JHU’s Center for Language and Speech Processing organizes and hosts each summer a six week research workshop on speech and language engineering. LDC has supported several workshops by providing text and speech data for workshop participants. Data developed in the 2010 Summer Workshop on Speech Recognition and Conditional Random Fields using LDC broadcast material (Broadcast News Lattices) is available through the LDC Catalog.
The NTCIR Workshop is a series of evaluation workshops designed to enhance research in information access technologies including information retrieval, question answering, text summarization and extraction. LDC has provided multilingual text in support of several NTCIR tasks including Advanced Cross-Lingual Information Access, Multilingual Opinion Analysis Task and GeoTime.

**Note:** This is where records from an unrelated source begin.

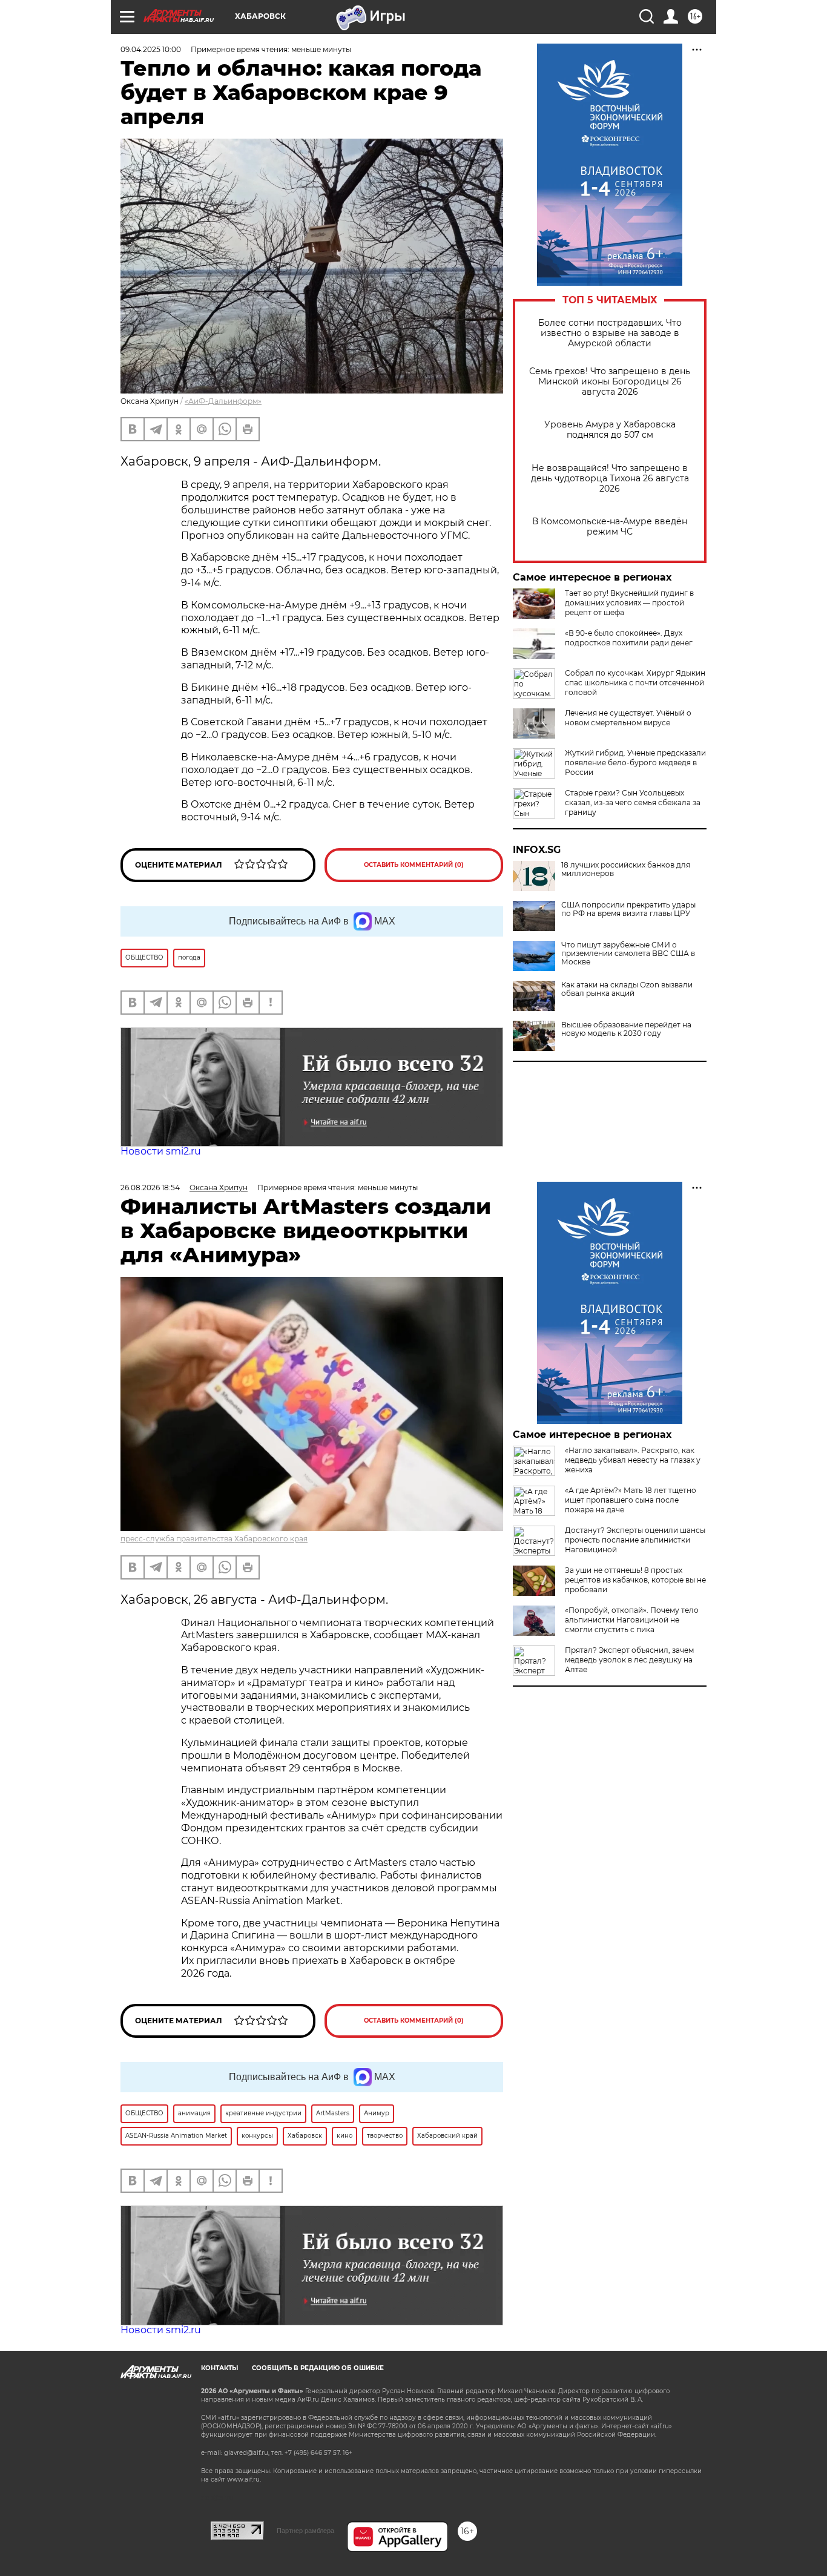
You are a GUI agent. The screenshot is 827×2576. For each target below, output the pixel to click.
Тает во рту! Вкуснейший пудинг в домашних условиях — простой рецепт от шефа (629, 602)
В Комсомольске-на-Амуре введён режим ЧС (609, 526)
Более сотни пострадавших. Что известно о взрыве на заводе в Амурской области (610, 333)
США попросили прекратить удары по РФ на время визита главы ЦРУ (628, 909)
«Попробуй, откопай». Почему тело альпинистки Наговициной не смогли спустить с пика (632, 1620)
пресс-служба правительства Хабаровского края (214, 1538)
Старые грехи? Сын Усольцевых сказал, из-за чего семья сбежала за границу (632, 802)
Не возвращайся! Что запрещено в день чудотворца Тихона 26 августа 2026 (610, 478)
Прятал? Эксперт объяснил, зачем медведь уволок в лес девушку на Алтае (629, 1659)
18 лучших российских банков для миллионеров (625, 869)
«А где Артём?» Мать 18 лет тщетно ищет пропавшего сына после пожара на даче (630, 1500)
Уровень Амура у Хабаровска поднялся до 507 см (610, 430)
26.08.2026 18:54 (150, 1187)
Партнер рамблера (305, 2530)
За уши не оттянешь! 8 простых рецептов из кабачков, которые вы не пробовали (635, 1580)
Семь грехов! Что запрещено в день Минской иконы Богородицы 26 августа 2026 (609, 381)
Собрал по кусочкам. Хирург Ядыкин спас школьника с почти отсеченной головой (635, 682)
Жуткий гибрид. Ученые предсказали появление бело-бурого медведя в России (635, 762)
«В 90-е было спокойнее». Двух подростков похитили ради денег (629, 637)
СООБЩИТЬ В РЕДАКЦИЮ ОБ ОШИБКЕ (318, 2368)
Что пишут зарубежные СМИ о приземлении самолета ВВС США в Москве (628, 953)
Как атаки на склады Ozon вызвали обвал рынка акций (627, 989)
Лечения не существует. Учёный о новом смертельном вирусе (628, 717)
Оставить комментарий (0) (414, 865)
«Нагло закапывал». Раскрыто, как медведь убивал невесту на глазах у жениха (632, 1460)
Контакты (219, 2368)
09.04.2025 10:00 (150, 49)
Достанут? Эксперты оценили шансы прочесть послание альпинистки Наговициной (635, 1540)
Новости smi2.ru (160, 1151)
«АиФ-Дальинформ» (223, 401)
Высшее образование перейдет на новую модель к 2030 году (626, 1029)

The REVERB challenge focuses on speech enhancement and ASR tasks in reverberant environments. LDC supports this initiative by providing to participants multi-channel Wall Street Journal read speech.
SemEval is an ongoing series of evaluations of computational semantic analysis systems intended to explore the nature of meaning in language. LDC has supported several SemEval tasks. English data used in SemEval 2010 Task 1 is available through the LDC Catalog.
This ACL Special Interest Group on Chinese Language Processing provides a framework for researchers working on various aspects of Chinese language processing. LDC has provided data used in SIGHAN “bakeoffs”, i.e., competitions to assess research systems’ performance in various language processing tasks including word segmentation, named entity recognition and part-of-speech tagging.